The posh owner of a stately home has BANNED a women’s group from visiting his Tudor countryside manor – branding them “blue-rinse battle-axes.”
William Cash, 47, accused members of Worcester Townswomen’s Guild of subjecting him to a “barrage of abuse” when they turned up for a day trip to Upton Cressett Hall which he owns.
He claims the 27-strong group turned up unannounced and demanded a tour before one elderly woman accidentally locked them out of the house when she used the toilet.

After a furious row with the group’s organisers, Mr Cash frogmarched them off the premises and banned them from ever returning.
Mr Cash, who owns the manor near Bridgnorth, Shrops., blasted the group after the row broke out on August 7 – and accused them of “baying for teas, tours and toilets.”
Mr Cash wrote on his blog after the incident: “I didn’t get any gratitude, or any thanks. I spent two hours of my time trying to give them a nice day.
“The women stepped over the line, no money did even pass hands – although plenty of free cake and tea were consumed, and the group of 27 showed up without so much as an advance booking or deposit.
“This group came in baying for teas, tours and toilets. I bent over backwards for two hours trying to please them.
“I wanted to be civil; and I was abused. They treated me as if I was a lavatory attendant at Waterloo.

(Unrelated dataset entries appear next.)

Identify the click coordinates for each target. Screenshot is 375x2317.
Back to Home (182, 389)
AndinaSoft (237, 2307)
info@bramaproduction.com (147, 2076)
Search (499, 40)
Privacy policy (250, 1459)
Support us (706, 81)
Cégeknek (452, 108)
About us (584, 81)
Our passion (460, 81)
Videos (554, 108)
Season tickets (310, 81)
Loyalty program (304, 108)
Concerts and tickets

“Reflecting on the incident, one clings to the hope that in our consumer obsessed culture, handing over a fiver or so for admission to a house doesn’t give ‘guests’ a license to be wilfully rude to the owner.”
He added that the women were nothing more than the “blue-rinse members of the jam-making and Order of the Battle-Axe variety.”
He wrote: “After giving the 27 members their marching orders, I then personally escorted the tour group (mostly white haired pensioners in summer suits or sixty plus blue-rinse members of the jam-making and Order of the Battle-Axe variety) towards the car park.
“But what the hell, I thought, as I saw the group of day trippers standing around the freshly mown Gatehouse Lawn, boasting smart stripes, in front of the main house.
“They were all happily chattering away like a full summer cast outing from the Tottering-By-Gently column in Country Life, with their smart eighties-style summer dresses, battered panamas, tropical jackets, blazers and high heels.”
But the Townswomen’s Guild has fought back, calling Mr Cash “insensitive” and “repugnant” and called on all groups to boycott his stately home.
Margaret Key, national Tradeswoman’s Guild chairwoman, said: “My reaction was absolute disbelief that Mr Cash could be so pompous as to label all ‘bossy, middle–aged, middle–class women’, in such terms.
“I have spoken with a Townswomen member who was in the visiting party.
“I gather many of the problems were brought on by his own incompetence and mismanagement, and that Mr Cash insulted the members of the group throughout the tour.
“He was eventually challenged, at which point he did, by his own admission, ‘bellow’ at them.’
“I would say to Mr Cash that we are all individuals and to generate such animosity by making broad sweeping statements about the female gender in particular, on personality, looks or age, is very unfortunate and will not win him any friends, or extra visitors to the house.”